Por unanimidade, Plenário do Supremo validou a atuação do MPC como auxiliar na cobrança judicial decorrente de condenações das Cortes de Contas e afastou alegação de invasão de atribuições de procurador estadual
O Supremo Tribunal Federal (STF) decidiu, por unanimidade, que o Ministério Público de Contas (MPC) possui legitimidade para atuar como facilitador na cobrança judicial de multas e débitos decorrentes de condenações do Tribunal de Contas Estadual (TCE). Ao julgar a Ação Direta de Inconstitucionalidade (ADI) 7549, a Suprema Corte validou norma de Santa Catarina que autoriza o MPC local a remeter peças processuais e fornecer subsídios para que o Estado promova as execuções e entendeu que isso não representa invasão das atribuições dos procuradores do Estado.
Na ação, a Associação Nacional dos Procuradores dos Estados e do Distrito Federal (Anape) questionava dispositivo da Lei Orgânica do TCE de Santa Catarina (Lei Complementar estadual 202/2000) que autoriza a cobrança judicial de dívidas por intermédio do MPC. A associação argumentava que o dispositivo violaria o art. 132 da Constituição Federal, que reserva aos Procuradores de Estado a representação judicial exclusiva dos entes federados.
Em seu voto, o relator do caso, ministro Nunes Marques, enfatizou que o modelo adotado em Santa Catarina é simétrico ao da União (Lei 8.443/1992), onde o Ministério Público junto ao Tribunal de Contas da União (MPTCU) atua para viabilizar a cobrança por meio da Advocacia-Geral da União (AGU). A norma não confere ao MPC a atribuição para executar as decisões do órgão de controle externo. Ela apenas organiza um fluxo de cooperação: cabe ao MPC reunir os documentos e encaminhar as informações necessárias para que a Procuradoria-Geral do Estado faça a cobrança judicial. No Espírito Santo, a atuação do MPC também ocorre no mesmo sentido.
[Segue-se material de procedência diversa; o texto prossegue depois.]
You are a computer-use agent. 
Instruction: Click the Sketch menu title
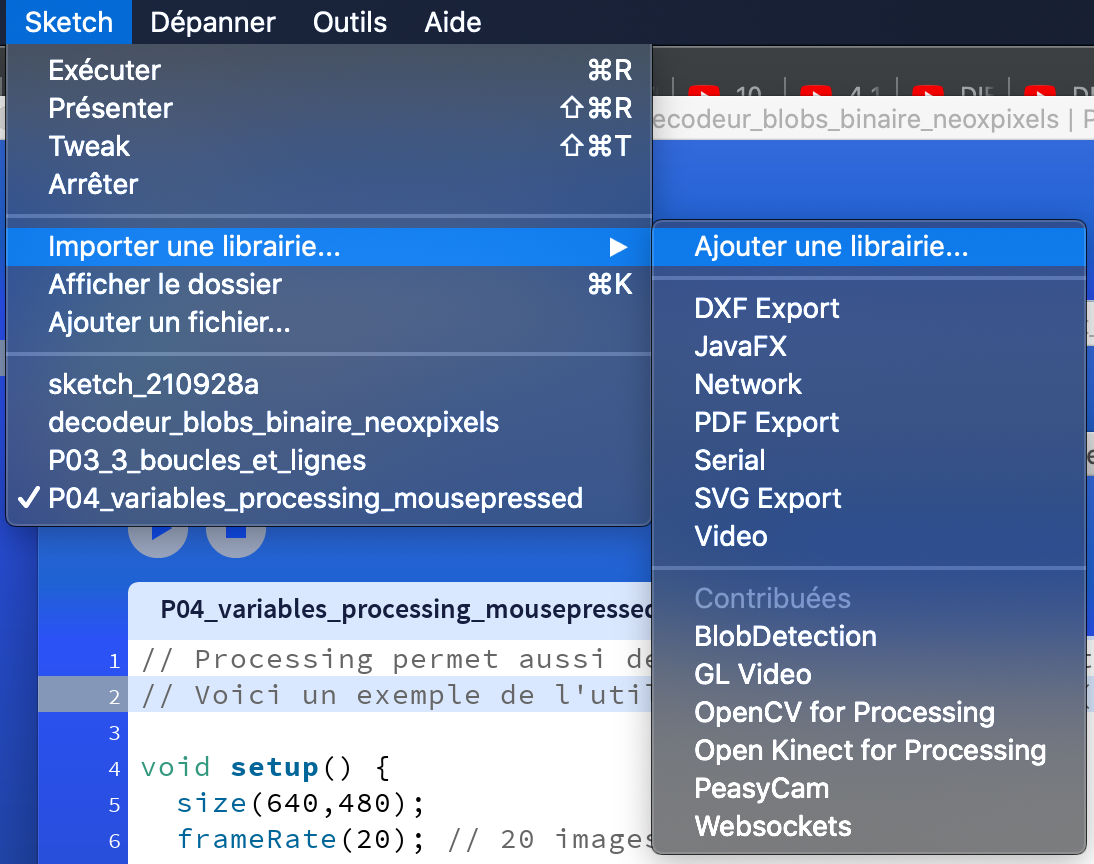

“Trata-se do fluxo administrativo de cooperação entre órgãos distintos, com vistas à efetividade das decisões do Tribunal de Contas, não se distanciando da jurisprudência do Supremo.” (Voto do relator, ministro do STF Nunes Marques)
Com isso, o Plenário do STF confirmou entendimento já consolidado (Tema 768 de repercussão geral) de que a atuação do MPC na execução das decisões dos Tribunais de Contas é compatível com o arranjo constitucional e apenas otimiza a instrução processual para o ressarcimento ao erário, não havendo invasão de competências. A decisão do Supremo foi tomada por unanimidade em sessão virtual realizada em fevereiro de 2026 e tornou-se definitiva na segunda-feira (10).